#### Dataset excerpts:
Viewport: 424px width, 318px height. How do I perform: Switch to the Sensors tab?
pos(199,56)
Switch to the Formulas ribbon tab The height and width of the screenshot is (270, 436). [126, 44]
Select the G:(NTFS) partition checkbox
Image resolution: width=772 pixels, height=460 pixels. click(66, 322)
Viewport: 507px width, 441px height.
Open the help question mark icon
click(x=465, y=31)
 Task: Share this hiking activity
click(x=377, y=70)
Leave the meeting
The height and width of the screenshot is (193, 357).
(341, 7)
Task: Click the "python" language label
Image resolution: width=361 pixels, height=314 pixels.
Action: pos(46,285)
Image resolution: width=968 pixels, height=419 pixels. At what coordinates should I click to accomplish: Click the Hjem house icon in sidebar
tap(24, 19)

* * *

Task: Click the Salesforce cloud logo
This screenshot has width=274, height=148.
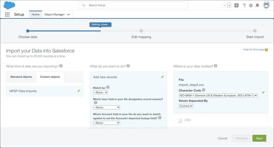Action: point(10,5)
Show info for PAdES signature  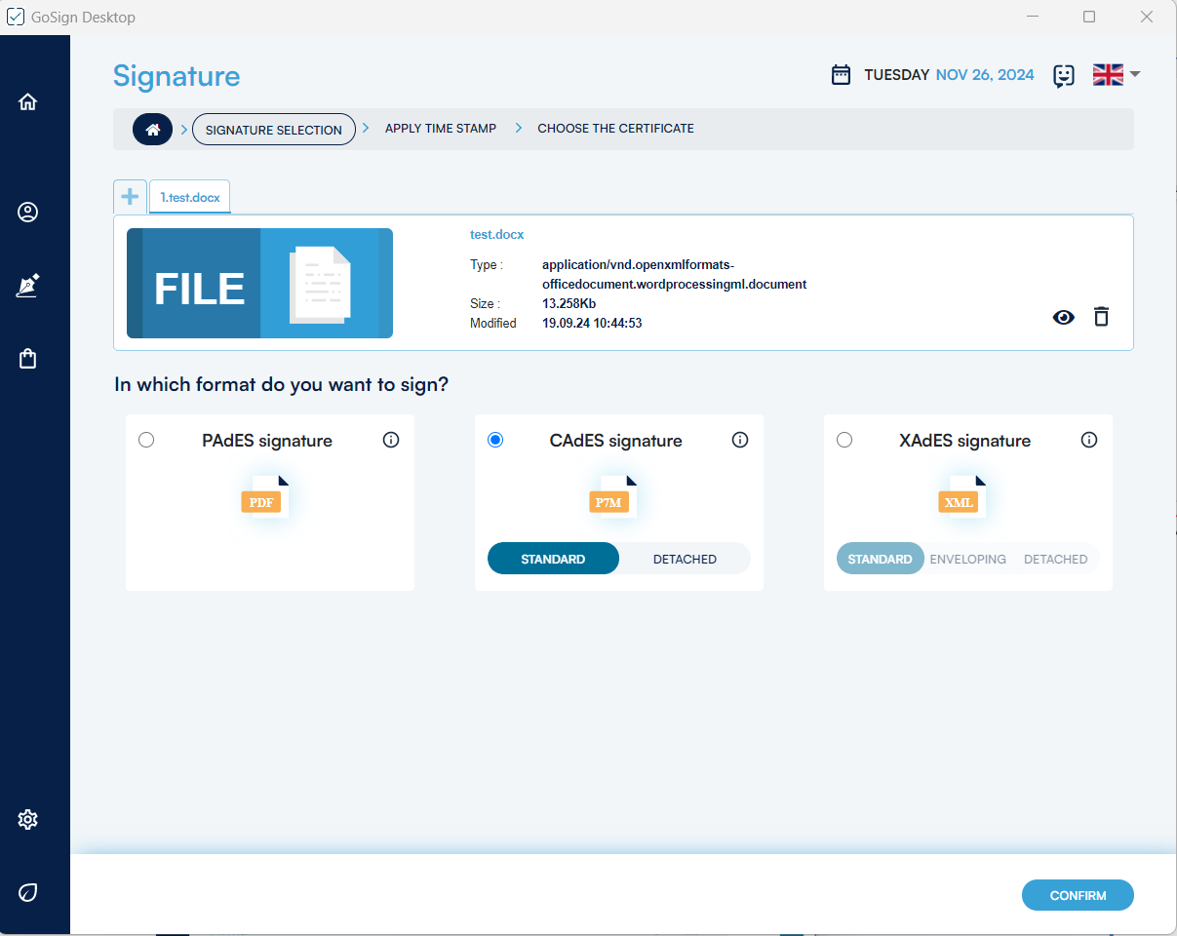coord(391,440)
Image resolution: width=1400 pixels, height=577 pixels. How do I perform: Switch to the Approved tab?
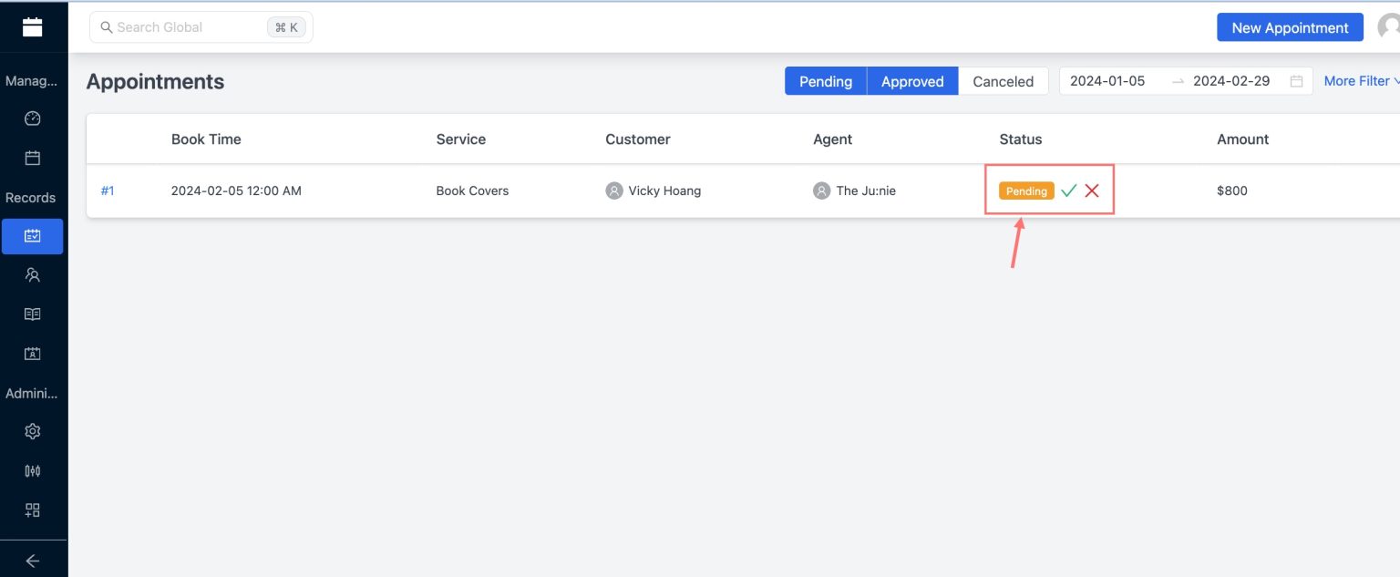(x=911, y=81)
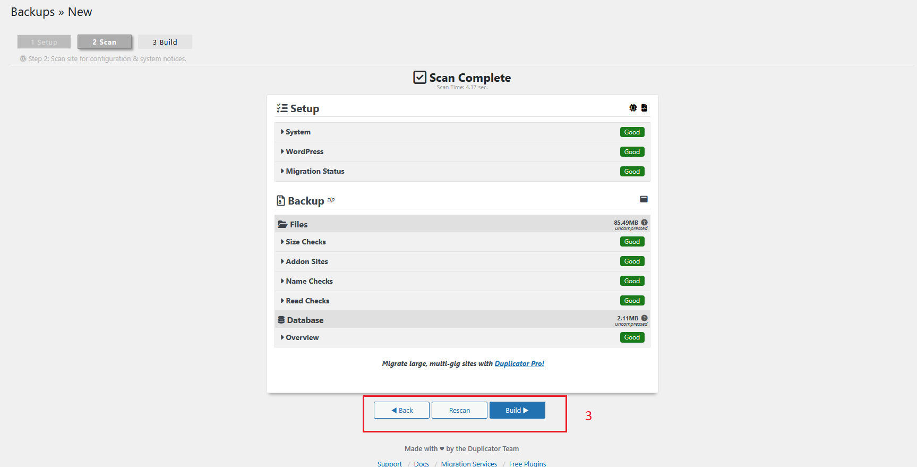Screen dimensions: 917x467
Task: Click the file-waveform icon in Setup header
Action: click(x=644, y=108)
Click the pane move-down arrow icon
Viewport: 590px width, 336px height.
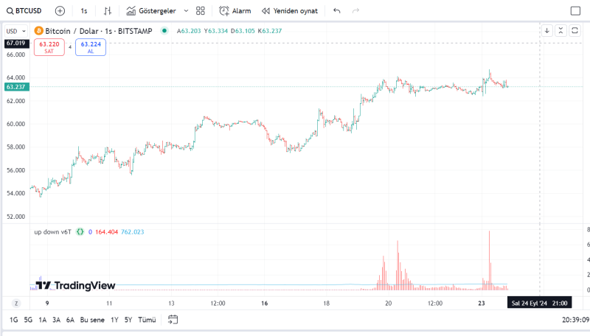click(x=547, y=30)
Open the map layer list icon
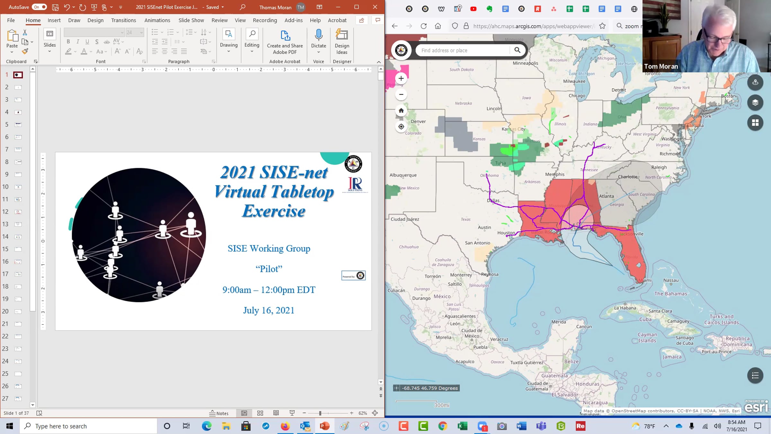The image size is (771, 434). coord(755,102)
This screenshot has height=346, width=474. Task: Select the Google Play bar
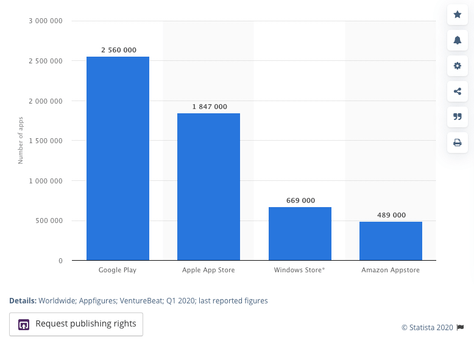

==

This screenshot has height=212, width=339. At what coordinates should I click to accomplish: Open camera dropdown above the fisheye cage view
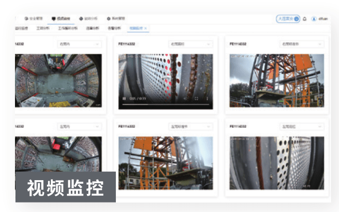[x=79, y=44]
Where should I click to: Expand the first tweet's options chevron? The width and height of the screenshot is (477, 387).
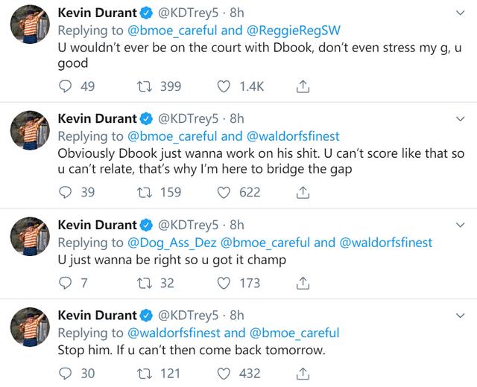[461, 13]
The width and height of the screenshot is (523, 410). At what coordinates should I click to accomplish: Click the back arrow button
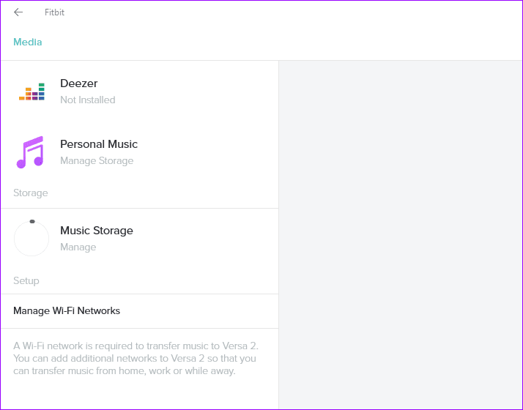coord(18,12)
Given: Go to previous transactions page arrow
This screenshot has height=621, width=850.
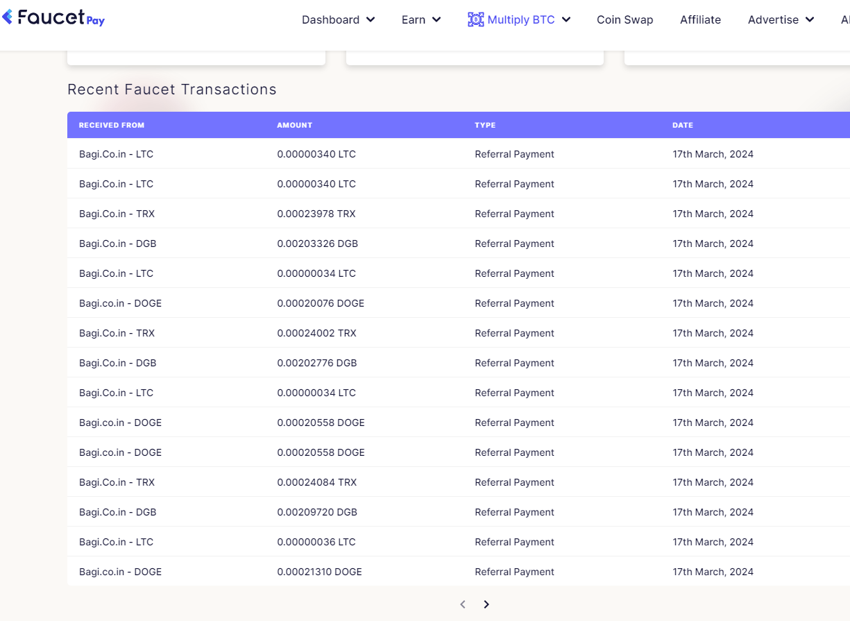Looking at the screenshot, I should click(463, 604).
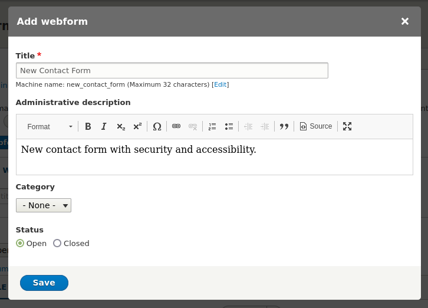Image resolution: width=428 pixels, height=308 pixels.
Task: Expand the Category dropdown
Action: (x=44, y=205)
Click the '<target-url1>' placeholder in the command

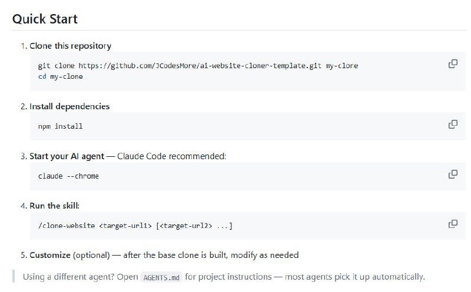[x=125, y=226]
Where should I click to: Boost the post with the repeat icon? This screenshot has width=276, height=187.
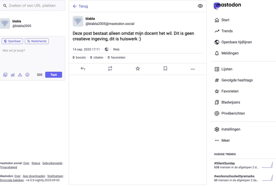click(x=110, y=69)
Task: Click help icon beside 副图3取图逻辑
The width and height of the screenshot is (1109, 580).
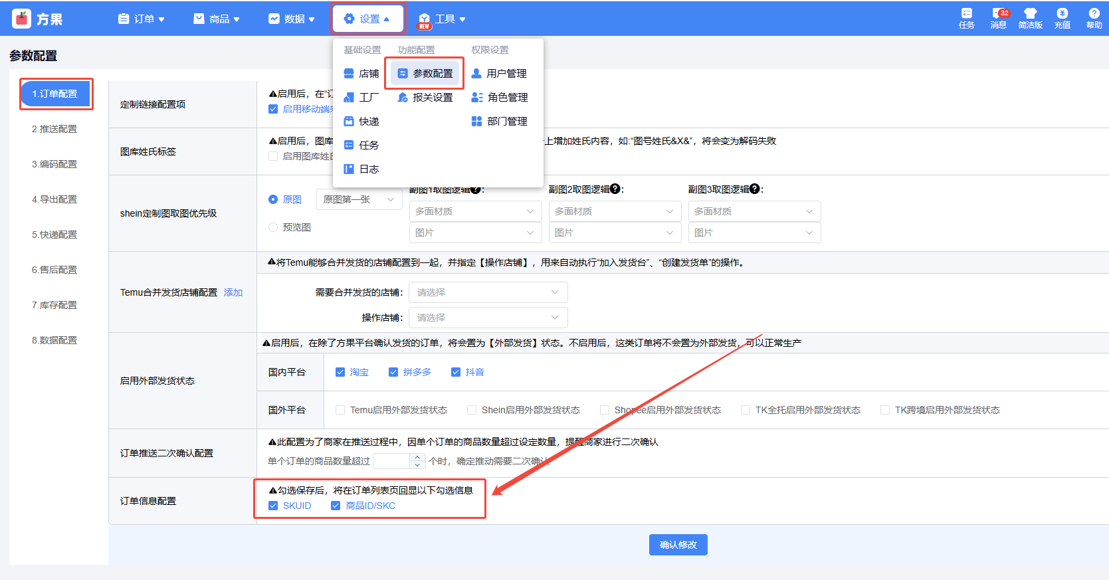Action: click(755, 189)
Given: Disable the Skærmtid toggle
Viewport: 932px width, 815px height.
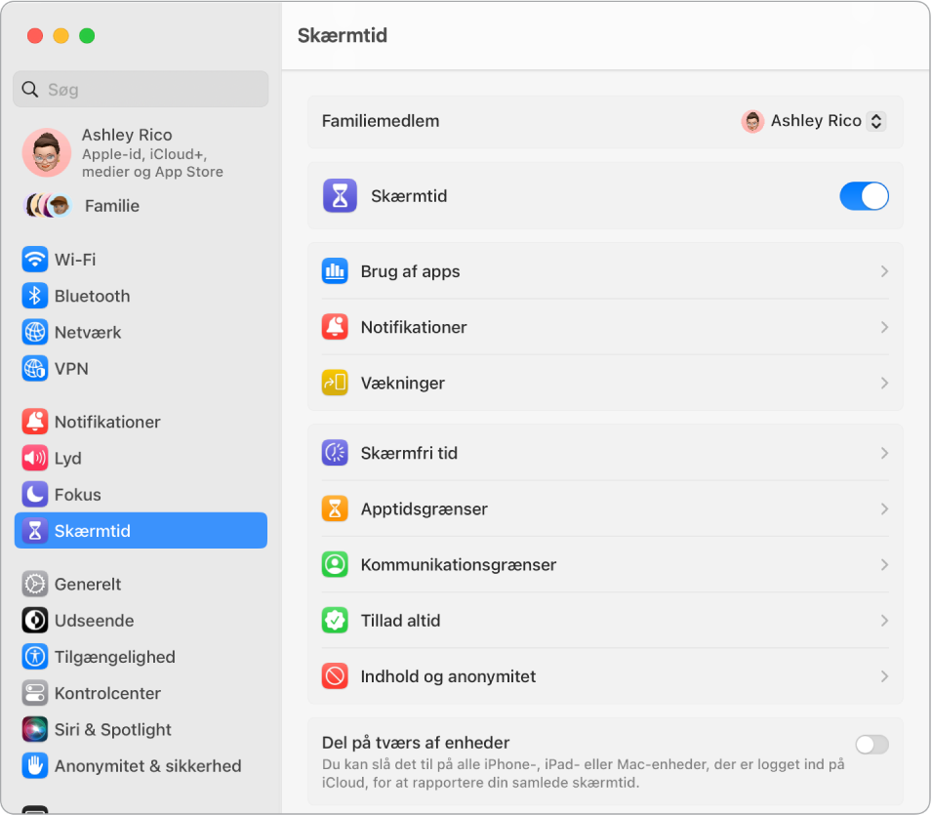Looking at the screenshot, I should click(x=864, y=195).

#### WHAT IS EXPECTED:
List every line from the entries above in which "Given" appears.

#### REPLY:
Given: Go to previous transactions page arrow
Given: Disable the Skærmtid toggle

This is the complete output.